Diz ele que foi convidado, meio laconicamente, para dar uma palestra para “banqueiros
de investimentos”, recebendo como cachê da palestra o equivalente a seis meses
de seu salário como professor.
Chegando no
local, descobriu que a palestra não era num teatro ou auditório. Era numa sala,
ao redor de uma mesa onde estavam sentados cinco homens. Ele estava ali como
consultor especializadíssimo para as perguntas que estes cinco homens tinham a
fazer.
“Que região vai
sofrer menor impacto na crise ambiental: Nova Zelândia ou Alasca? O Google está
mesmo construindo um receptáculo para o cérebro de Ray Kurzweil, e será que a
consciência dele continuará se mantendo durante e após a transferência? E como
será possível manter a lealdade das equipes de segurança que estarão cuidando
do meu bunker após O Evento [era este
o termo empregado continuamente]?”
Para Rushkoff,
estes homens, cuja fortuna pessoal e poder político é equivalente à de outros
mais famosos (Bill Gates, Elon Musk, Jeff Bezos, etc. etc.) não estão mais
preocupados em investir seu dinheiro para evitar O Evento, ou minimizar suas
consequências. Sua preocupação é sobreviver a O Evento com segurança; e
emergir, de algum modo, depois que a tempestade passar.
Um comentário:
O livro "Homens do Fim do Mundo" de P.D.Smith conta a história da criação da bomba atômica. Para explicar como pessoas inteligentes se dedicaram a desenvolver essas armas de triste potencial, P.D.Smith usa textos da ficção científica da época corrente. No início do século, acreditava-se que a ciência chegaria a um ponto de evolução no qual a fome e a guerra seriam abdicadas. Com o passar das décadas, esse ponto de vista ingênuo foi ficando de lado.

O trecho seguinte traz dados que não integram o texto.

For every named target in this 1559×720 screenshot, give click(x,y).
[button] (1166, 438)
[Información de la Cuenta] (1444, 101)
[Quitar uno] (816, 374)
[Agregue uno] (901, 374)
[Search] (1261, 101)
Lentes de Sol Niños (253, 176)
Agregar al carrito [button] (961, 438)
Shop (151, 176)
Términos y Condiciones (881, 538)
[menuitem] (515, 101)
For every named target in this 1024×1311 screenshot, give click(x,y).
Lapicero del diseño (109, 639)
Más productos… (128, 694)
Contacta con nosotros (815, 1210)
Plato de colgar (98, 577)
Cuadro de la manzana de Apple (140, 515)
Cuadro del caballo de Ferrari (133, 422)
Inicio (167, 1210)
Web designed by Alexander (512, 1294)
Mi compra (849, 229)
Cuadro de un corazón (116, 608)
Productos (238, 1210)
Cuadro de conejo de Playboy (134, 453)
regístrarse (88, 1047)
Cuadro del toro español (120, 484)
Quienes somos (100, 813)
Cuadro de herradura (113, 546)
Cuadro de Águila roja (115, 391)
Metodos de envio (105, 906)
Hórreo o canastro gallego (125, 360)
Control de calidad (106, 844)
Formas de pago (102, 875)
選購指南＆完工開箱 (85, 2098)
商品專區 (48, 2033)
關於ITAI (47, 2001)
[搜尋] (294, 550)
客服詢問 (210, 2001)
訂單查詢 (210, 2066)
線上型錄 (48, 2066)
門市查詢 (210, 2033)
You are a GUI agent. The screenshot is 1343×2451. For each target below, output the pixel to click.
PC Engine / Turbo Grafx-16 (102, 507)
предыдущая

Há uma longa descrição sobre a criação do filme Dr Fantástico, que torna o livro muito interessante para os fãs de Kubrick.
O livro original onde se baseou o roteiro era uma aventura séria. Foi Kubrick quem o transformou em comédia. O autor (não lembro o nome) não fez nenhuma obra de destaque após o filme (e o próprio livro foi esquecido). Suicidou-se anos depois.
No filme, há a menção aos "homens da Rand Corporation". Essa Rand Corporation é uma entidade da extrema direita norte-americana (baseada nas ideias da objetivista Ayn Rand).
Segundo P.D.Smith, havia estudos da Rand Corporation (interessados na eclosão da Guerra Nuclear) que analisavam com esperança a possibilidade da humanidade se recuperar após o confronto.